**ABOUT THIS TASK**
Retype every line below precisely as it appears.

Start of Block

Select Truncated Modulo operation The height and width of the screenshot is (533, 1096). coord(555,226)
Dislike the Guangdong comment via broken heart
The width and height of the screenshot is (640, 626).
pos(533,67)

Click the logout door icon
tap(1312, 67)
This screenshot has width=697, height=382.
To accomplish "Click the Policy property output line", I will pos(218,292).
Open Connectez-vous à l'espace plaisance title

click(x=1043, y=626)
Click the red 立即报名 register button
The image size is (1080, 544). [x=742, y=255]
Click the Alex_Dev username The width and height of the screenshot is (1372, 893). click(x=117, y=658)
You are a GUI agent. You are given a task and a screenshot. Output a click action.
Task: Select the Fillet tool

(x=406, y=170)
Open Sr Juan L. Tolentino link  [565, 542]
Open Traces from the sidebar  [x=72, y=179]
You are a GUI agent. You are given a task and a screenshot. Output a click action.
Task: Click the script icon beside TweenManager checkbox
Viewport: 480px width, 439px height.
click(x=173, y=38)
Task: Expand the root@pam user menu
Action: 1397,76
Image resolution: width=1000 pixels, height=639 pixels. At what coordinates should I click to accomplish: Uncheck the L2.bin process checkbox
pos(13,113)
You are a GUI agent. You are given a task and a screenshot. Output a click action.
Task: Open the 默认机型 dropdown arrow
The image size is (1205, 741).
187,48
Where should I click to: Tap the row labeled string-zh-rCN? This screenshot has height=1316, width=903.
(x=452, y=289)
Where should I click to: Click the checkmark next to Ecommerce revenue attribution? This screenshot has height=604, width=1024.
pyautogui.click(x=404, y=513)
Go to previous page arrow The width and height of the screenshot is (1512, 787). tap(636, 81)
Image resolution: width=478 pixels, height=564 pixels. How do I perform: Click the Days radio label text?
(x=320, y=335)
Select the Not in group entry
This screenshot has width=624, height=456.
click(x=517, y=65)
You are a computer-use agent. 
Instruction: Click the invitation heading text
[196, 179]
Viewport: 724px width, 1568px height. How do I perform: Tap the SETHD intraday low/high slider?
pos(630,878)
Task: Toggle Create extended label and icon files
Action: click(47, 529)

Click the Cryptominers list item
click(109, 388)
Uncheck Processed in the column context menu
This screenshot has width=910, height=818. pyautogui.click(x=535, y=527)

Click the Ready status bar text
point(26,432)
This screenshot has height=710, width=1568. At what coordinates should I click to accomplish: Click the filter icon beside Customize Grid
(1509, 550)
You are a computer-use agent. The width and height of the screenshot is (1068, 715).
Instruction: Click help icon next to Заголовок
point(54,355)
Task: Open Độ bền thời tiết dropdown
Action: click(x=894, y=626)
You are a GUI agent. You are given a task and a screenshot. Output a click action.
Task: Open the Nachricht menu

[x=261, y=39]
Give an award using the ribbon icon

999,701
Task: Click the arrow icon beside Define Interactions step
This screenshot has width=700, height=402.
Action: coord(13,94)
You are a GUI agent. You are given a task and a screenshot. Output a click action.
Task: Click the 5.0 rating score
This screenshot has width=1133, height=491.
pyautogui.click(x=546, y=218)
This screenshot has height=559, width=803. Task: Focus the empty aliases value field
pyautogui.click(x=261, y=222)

End of Block

**WRITTEN SOLUTION**
Select Truncated Modulo operation The height and width of the screenshot is (533, 1096). coord(555,226)
Dislike the Guangdong comment via broken heart
The width and height of the screenshot is (640, 626).
pos(533,67)

Click the logout door icon
tap(1312, 67)
This screenshot has width=697, height=382.
To accomplish "Click the Policy property output line", I will pos(218,292).
Open Connectez-vous à l'espace plaisance title

click(x=1043, y=626)
Click the red 立即报名 register button
The image size is (1080, 544). [x=742, y=255]
Click the Alex_Dev username The width and height of the screenshot is (1372, 893). click(x=117, y=658)
You are a GUI agent. You are given a task and a screenshot. Output a click action.
Task: Select the Fillet tool

(x=406, y=170)
Open Sr Juan L. Tolentino link  [565, 542]
Open Traces from the sidebar  [x=72, y=179]
You are a GUI agent. You are given a task and a screenshot. Output a click action.
Task: Click the script icon beside TweenManager checkbox
Viewport: 480px width, 439px height.
click(x=173, y=38)
Task: Expand the root@pam user menu
Action: 1397,76
Image resolution: width=1000 pixels, height=639 pixels. At what coordinates should I click to accomplish: Uncheck the L2.bin process checkbox
pos(13,113)
You are a GUI agent. You are given a task and a screenshot. Output a click action.
Task: Open the 默认机型 dropdown arrow
The image size is (1205, 741).
187,48
Where should I click to: Tap the row labeled string-zh-rCN? This screenshot has height=1316, width=903.
(x=452, y=289)
Where should I click to: Click the checkmark next to Ecommerce revenue attribution? This screenshot has height=604, width=1024.
pyautogui.click(x=404, y=513)
Go to previous page arrow The width and height of the screenshot is (1512, 787). tap(636, 81)
Image resolution: width=478 pixels, height=564 pixels. How do I perform: Click the Days radio label text?
(x=320, y=335)
Select the Not in group entry
This screenshot has width=624, height=456.
click(x=517, y=65)
You are a computer-use agent. 
Instruction: Click the invitation heading text
[196, 179]
Viewport: 724px width, 1568px height. How do I perform: Tap the SETHD intraday low/high slider?
pos(630,878)
Task: Toggle Create extended label and icon files
Action: click(47, 529)

Click the Cryptominers list item
click(109, 388)
Uncheck Processed in the column context menu
This screenshot has width=910, height=818. pyautogui.click(x=535, y=527)

Click the Ready status bar text
point(26,432)
This screenshot has height=710, width=1568. At what coordinates should I click to accomplish: Click the filter icon beside Customize Grid
(1509, 550)
You are a computer-use agent. The width and height of the screenshot is (1068, 715).
Instruction: Click help icon next to Заголовок
point(54,355)
Task: Open Độ bền thời tiết dropdown
Action: click(x=894, y=626)
You are a GUI agent. You are given a task and a screenshot. Output a click action.
Task: Open the Nachricht menu

[x=261, y=39]
Give an award using the ribbon icon

999,701
Task: Click the arrow icon beside Define Interactions step
This screenshot has width=700, height=402.
Action: coord(13,94)
You are a GUI agent. You are given a task and a screenshot. Output a click action.
Task: Click the 5.0 rating score
This screenshot has width=1133, height=491.
pyautogui.click(x=546, y=218)
This screenshot has height=559, width=803. Task: Focus the empty aliases value field
pyautogui.click(x=261, y=222)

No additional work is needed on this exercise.